Elis-Thomas calls Plaid's election strategy 'negative'
- Published
Plaid Cymru got its election strategy wrong by deciding to attack Labour, one of the party's senior figures has said.
In a BBC Wales interview, presiding officer Lord Elis-Thomas backed party leader Ieuan Wyn Jones, saying he should not stand down after a poor election result.
He said a negative anti-Labour campaign by Plaid did not work.
Plaid lost four seats and was overtaken as the second-biggest party in the Senedd by the Conservatives last week.
Despite forming a coalition assembly government in 2007, Plaid heavily attacked Labour during the election campaign.
Lord Elis-Thomas, who was re-elected as the AM for Dwyfor Meirionnydd, told BBC Wales' Politics Show that Mr Jones, who led the party into government for the first time four years ago, should not stand down.
He said: "I think it's important now there is stability within Plaid and within the leadership."
The whole party was collectively responsible for the campaign, Lord Elis-Thomas said.
"I think there was a problem with the campaign itself in that there appeared to be a determination to be as negative as possible towards our previous partners in government and I don't think the position of the party was sufficiently clearly explained even on the particular political spectrum we have in Wales."
He said he made it clear he would not serve in a coalition under the Conservatives unless Labour was "decimated".

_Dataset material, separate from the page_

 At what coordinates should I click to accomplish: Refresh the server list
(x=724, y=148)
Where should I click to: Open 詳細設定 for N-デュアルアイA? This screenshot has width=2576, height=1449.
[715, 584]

"It's very clear that the Welsh people have decided that they trust the leadership of Carwyn Jones as first minister."
He said the former Labour-Plaid coalition has delivered successes in housing, transport and on the constitution. The latter included a referendum to boost the assembly's law-making powers.

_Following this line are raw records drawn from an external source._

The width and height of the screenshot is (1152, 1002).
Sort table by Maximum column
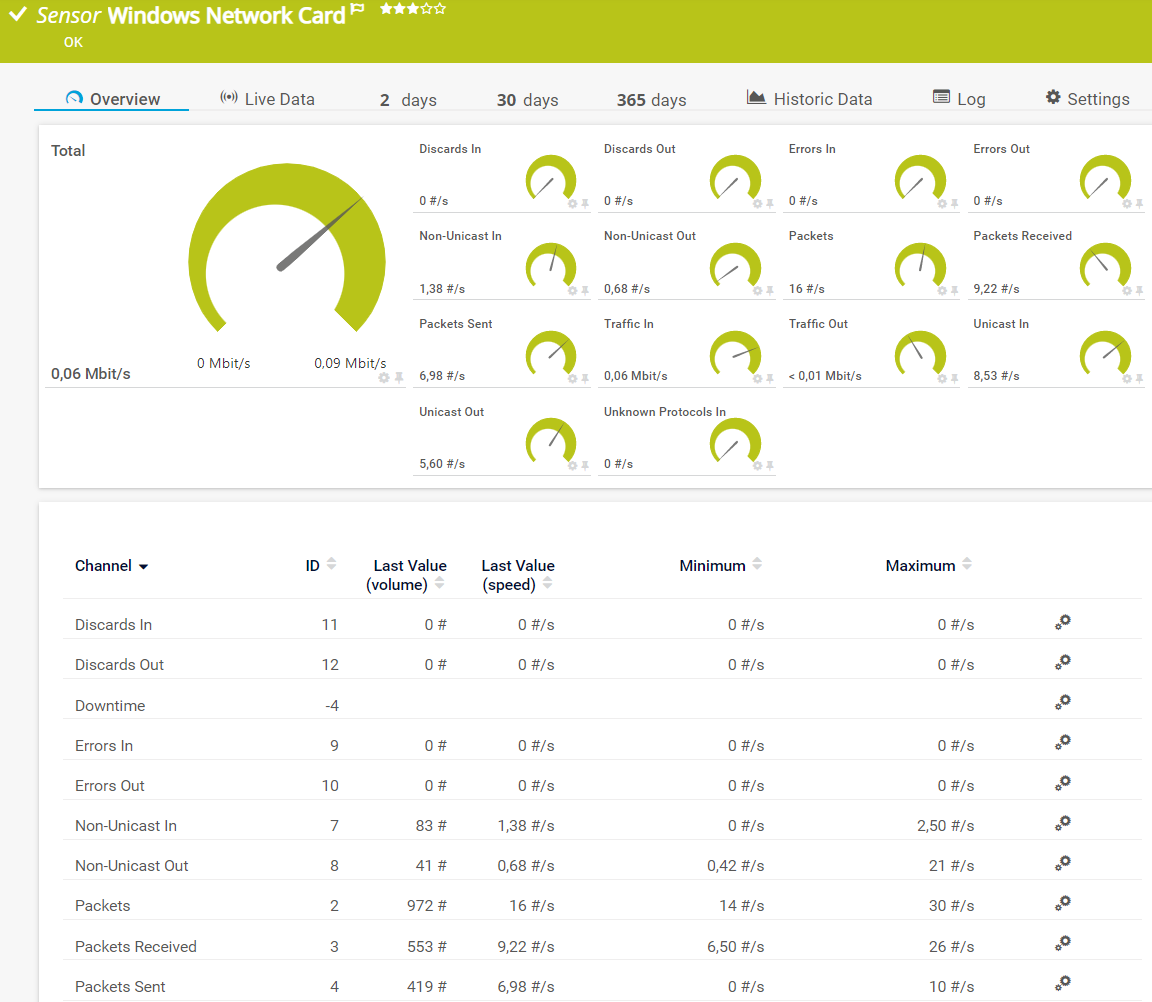(x=966, y=565)
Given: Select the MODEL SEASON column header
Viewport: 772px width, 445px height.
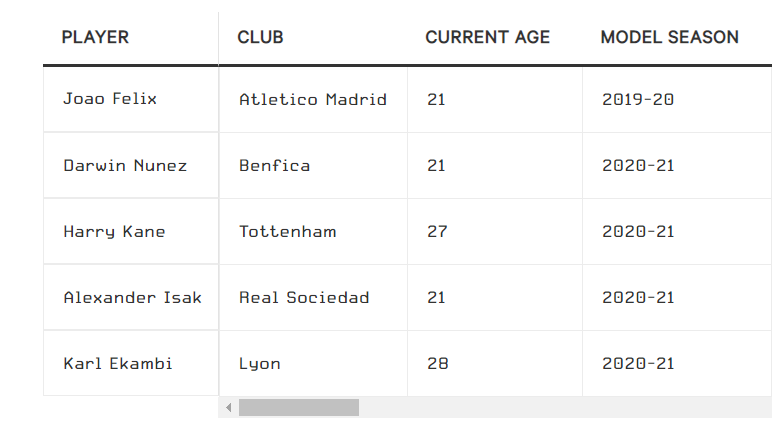Looking at the screenshot, I should pos(670,38).
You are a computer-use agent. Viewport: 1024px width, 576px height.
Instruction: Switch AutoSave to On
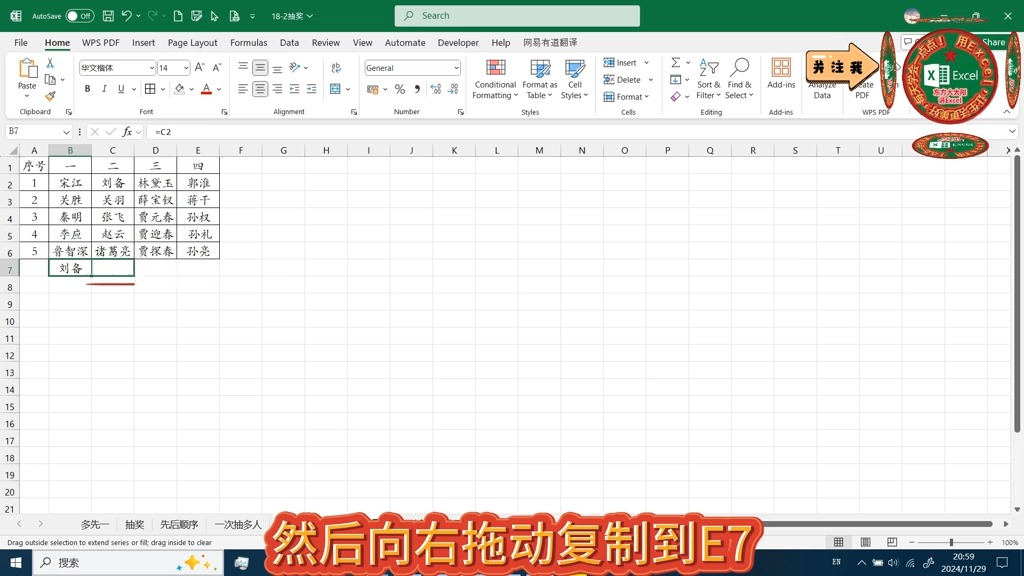point(78,16)
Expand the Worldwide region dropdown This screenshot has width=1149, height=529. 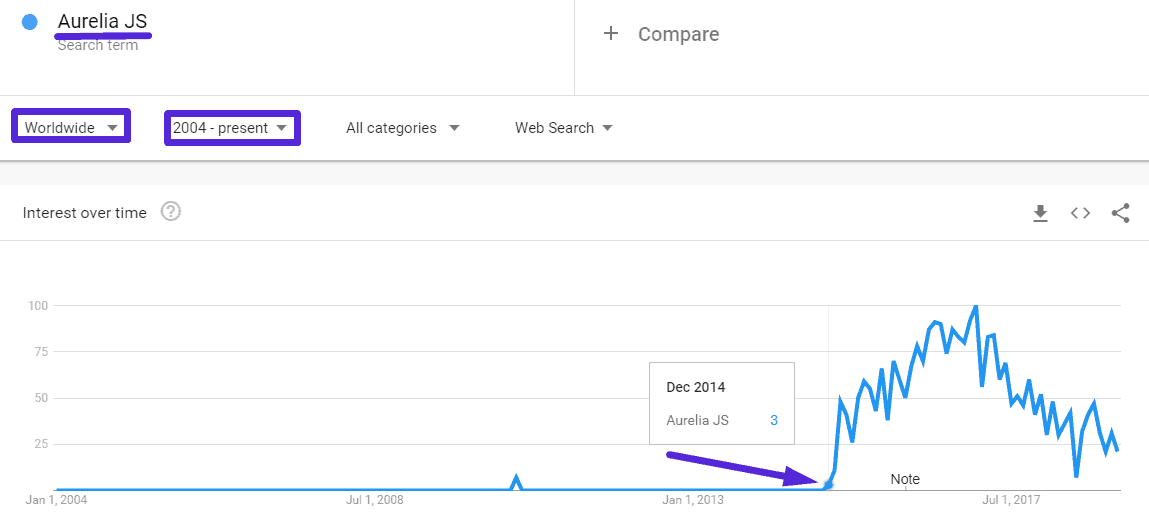point(71,127)
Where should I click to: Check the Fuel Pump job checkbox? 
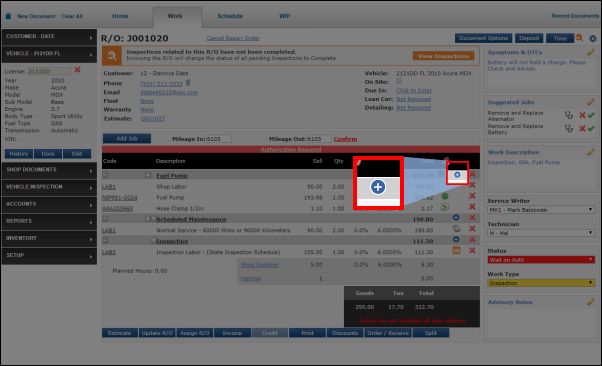point(148,175)
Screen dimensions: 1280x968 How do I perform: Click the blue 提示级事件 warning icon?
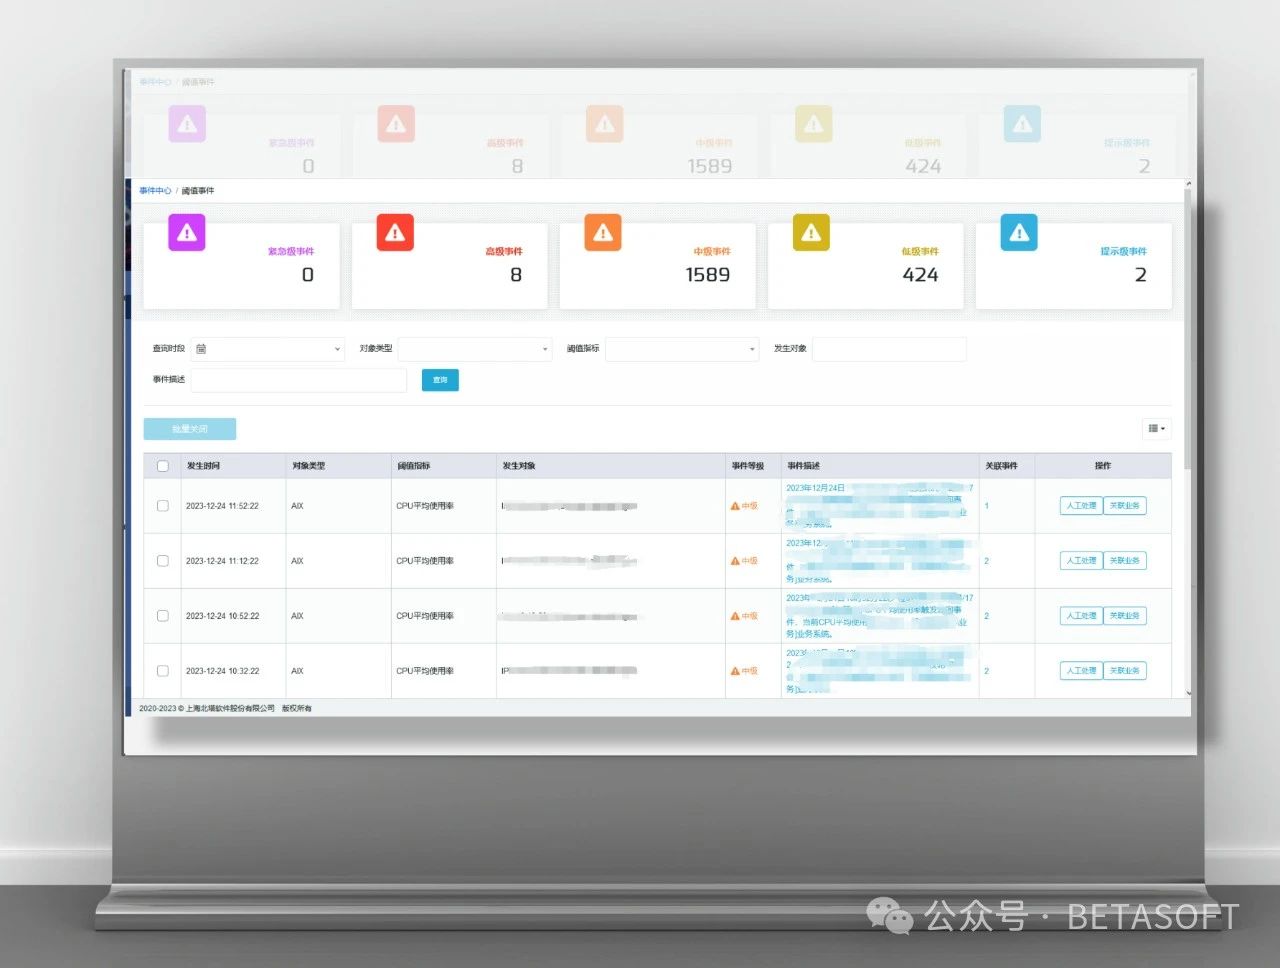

He said: "I never expected an automatic referendum bounce, but I think we should have made clearer to people that we were standing on a programme that we had worked together and not, in a sense, campaigning very negatively about Welsh Labour, which didn't work, as I said it wouldn't."
He said he would argue strongly against anyone who wanted to remove Ieuan Wyn Jones. Plaid's priority was to think about its own position in the next assembly, either within government or as a party providing "proper and effective scrutiny".
Asked about resuming the role of presiding officer, he said: "I have been here before and I am a servant of the assembly.
"I will do what I am asked to do by my colleagues."